> _Your instructions_:
Rewrite the items as a numbered list, from the line containing "Given: Open bet settings coin gear icon" through the line containing "(x=19, y=527)", with blank lines left out.

> _Records_:
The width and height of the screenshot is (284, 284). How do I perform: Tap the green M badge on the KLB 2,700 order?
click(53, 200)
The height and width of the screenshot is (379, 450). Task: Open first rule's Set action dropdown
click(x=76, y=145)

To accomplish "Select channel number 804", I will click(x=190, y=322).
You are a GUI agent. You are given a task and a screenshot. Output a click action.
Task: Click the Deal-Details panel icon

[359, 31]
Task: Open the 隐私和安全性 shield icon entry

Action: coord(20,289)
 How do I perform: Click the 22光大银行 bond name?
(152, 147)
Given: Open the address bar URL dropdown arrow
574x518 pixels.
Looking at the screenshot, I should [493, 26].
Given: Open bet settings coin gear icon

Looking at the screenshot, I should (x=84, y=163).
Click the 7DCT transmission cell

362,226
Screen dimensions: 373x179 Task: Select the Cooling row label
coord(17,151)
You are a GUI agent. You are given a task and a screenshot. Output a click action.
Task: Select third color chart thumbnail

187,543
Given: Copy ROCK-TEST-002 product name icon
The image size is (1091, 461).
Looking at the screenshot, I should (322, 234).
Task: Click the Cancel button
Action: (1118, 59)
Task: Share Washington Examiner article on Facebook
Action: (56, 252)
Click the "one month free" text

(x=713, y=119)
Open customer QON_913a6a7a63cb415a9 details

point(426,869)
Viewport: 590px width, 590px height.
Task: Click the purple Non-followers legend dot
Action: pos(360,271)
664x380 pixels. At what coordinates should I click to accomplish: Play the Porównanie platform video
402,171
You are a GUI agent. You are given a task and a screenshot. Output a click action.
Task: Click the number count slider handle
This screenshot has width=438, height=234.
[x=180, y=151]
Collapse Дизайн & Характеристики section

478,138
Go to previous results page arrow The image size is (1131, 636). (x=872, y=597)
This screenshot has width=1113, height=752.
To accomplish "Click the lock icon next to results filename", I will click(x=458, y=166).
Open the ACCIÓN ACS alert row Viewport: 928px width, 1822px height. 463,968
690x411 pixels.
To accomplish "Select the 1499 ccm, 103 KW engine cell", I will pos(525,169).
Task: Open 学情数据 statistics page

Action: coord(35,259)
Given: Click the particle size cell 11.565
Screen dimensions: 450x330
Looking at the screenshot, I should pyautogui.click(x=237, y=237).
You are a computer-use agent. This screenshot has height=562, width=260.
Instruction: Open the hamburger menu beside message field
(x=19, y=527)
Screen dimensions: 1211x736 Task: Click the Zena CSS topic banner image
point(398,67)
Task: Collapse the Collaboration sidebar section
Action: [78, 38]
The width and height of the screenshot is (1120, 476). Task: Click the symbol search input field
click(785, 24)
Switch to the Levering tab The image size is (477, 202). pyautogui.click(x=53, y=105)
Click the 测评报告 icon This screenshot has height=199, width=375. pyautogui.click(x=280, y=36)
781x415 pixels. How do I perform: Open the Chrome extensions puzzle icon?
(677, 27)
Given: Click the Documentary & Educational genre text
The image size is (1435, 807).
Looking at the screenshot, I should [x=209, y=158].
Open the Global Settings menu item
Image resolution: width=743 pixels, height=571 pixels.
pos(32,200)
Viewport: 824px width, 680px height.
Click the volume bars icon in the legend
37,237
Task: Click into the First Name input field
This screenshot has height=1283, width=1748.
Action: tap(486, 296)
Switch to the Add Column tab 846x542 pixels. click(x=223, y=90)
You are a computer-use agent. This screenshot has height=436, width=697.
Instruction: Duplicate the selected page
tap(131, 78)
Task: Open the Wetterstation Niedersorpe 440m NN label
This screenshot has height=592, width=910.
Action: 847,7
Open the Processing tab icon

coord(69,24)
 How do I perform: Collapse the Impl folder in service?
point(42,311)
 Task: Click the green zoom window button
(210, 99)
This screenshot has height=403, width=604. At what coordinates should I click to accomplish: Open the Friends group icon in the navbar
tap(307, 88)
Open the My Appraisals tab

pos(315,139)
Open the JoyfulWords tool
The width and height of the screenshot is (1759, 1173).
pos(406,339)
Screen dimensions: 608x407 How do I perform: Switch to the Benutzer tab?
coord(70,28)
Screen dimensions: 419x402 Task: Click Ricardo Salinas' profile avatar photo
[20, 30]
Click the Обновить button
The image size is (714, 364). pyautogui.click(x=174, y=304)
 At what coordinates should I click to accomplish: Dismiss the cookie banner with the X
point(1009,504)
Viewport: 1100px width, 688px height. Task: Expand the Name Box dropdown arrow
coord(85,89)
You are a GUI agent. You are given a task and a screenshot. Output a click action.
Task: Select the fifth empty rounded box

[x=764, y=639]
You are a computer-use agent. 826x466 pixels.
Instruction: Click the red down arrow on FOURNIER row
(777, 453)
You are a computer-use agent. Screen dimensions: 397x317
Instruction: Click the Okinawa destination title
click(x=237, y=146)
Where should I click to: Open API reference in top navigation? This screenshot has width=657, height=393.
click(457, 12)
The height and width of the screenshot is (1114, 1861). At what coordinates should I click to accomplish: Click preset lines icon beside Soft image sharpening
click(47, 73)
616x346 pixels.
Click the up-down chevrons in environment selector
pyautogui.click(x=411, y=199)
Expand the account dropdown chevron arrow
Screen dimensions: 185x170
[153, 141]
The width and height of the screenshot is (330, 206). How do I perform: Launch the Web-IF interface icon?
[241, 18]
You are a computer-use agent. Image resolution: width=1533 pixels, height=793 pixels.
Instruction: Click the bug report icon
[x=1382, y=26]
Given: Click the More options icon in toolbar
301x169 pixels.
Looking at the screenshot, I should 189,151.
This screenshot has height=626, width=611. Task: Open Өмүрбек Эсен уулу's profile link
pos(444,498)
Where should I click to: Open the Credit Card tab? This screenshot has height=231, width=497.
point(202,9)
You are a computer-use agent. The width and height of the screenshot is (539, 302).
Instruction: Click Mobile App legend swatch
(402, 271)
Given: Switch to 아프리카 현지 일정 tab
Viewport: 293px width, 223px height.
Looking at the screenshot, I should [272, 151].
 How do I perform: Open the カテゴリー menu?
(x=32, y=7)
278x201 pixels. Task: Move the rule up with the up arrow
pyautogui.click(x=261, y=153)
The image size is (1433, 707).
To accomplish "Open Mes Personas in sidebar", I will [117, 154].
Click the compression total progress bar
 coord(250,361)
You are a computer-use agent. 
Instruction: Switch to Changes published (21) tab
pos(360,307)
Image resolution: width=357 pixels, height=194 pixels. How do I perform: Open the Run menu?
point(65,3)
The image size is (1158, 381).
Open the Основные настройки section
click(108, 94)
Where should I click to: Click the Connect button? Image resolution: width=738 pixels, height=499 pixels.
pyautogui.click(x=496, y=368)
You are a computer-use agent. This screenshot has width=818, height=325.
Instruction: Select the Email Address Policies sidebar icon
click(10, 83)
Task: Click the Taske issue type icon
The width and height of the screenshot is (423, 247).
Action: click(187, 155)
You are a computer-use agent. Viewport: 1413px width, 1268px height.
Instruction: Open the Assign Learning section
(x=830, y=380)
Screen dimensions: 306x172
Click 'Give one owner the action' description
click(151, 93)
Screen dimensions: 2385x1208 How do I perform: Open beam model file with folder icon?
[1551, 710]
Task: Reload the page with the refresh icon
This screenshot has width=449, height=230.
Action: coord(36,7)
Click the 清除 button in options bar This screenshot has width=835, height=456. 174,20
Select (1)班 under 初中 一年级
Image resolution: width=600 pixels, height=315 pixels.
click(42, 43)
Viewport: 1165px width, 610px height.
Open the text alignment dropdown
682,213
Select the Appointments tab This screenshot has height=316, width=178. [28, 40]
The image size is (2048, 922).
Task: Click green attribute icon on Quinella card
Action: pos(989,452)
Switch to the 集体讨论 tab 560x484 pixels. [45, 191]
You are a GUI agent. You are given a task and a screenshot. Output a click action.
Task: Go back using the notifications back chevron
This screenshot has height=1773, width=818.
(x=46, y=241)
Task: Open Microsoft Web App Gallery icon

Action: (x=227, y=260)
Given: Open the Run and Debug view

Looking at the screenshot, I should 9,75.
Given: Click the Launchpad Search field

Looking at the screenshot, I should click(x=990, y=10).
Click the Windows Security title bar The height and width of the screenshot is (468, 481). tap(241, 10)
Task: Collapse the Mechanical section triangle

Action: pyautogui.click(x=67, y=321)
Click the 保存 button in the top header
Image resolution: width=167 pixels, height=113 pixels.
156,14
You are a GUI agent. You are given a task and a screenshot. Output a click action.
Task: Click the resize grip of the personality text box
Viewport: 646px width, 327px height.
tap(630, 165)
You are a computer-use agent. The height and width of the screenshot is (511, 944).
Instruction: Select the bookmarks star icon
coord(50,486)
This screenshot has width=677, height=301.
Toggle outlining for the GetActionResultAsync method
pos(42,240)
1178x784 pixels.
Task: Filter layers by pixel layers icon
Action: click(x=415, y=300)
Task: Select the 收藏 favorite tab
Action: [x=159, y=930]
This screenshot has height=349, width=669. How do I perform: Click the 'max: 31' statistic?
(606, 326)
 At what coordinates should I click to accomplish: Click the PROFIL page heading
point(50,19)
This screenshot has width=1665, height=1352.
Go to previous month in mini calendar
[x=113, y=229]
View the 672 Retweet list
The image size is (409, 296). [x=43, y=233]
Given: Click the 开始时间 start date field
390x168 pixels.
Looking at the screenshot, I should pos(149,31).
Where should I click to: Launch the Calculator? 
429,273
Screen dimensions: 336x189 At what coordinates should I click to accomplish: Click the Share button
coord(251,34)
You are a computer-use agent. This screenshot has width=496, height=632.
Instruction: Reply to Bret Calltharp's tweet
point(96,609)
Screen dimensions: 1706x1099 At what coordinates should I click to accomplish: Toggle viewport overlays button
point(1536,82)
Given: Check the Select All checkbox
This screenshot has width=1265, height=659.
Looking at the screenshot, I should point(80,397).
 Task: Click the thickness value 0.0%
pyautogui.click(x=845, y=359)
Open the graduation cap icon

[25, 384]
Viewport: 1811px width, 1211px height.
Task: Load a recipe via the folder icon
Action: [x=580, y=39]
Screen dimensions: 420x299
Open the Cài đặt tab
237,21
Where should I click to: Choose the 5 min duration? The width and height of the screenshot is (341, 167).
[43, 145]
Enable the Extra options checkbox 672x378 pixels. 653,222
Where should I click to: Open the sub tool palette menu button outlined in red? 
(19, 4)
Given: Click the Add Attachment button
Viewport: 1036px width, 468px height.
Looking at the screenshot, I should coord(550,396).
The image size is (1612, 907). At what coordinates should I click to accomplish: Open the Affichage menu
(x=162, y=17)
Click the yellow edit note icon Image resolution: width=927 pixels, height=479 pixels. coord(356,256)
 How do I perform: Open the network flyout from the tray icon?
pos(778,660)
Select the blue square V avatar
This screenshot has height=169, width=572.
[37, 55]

> _Task response_:
1. Given: Open bet settings coin gear icon
2. Looking at the screenshot, I should (x=84, y=163).
3. Click the 7DCT transmission cell
4. 362,226
5. Screen dimensions: 373x179 Task: Select the Cooling row label
6. coord(17,151)
7. You are a GUI agent. You are given a task and a screenshot. Output a click action.
8. Task: Select third color chart thumbnail
9. 187,543
10. Given: Copy ROCK-TEST-002 product name icon
11. The image size is (1091, 461).
12. Looking at the screenshot, I should (322, 234).
13. Task: Click the Cancel button
14. Action: (1118, 59)
15. Task: Share Washington Examiner article on Facebook
16. Action: (56, 252)
17. Click the "one month free" text
18. (x=713, y=119)
19. Open customer QON_913a6a7a63cb415a9 details
20. point(426,869)
21. Viewport: 590px width, 590px height.
22. Task: Click the purple Non-followers legend dot
23. Action: pos(360,271)
24. 664x380 pixels. At what coordinates should I click to accomplish: Play the Porównanie platform video
25. 402,171
26. You are a GUI agent. You are given a task and a screenshot. Output a click action.
27. Task: Click the number count slider handle
28. This screenshot has width=438, height=234.
29. [x=180, y=151]
30. Collapse Дизайн & Характеристики section
31. 478,138
32. Go to previous results page arrow The image size is (1131, 636). (x=872, y=597)
33. This screenshot has width=1113, height=752.
34. To accomplish "Click the lock icon next to results filename", I will click(x=458, y=166).
35. Open the ACCIÓN ACS alert row Viewport: 928px width, 1822px height. 463,968
36. 690x411 pixels.
37. To accomplish "Select the 1499 ccm, 103 KW engine cell", I will pos(525,169).
38. Task: Open 学情数据 statistics page
39. Action: coord(35,259)
40. Given: Click the particle size cell 11.565
41. Screen dimensions: 450x330
42. Looking at the screenshot, I should pyautogui.click(x=237, y=237).
43. You are a computer-use agent. This screenshot has height=562, width=260.
44. Instruction: Open the hamburger menu beside message field
45. (x=19, y=527)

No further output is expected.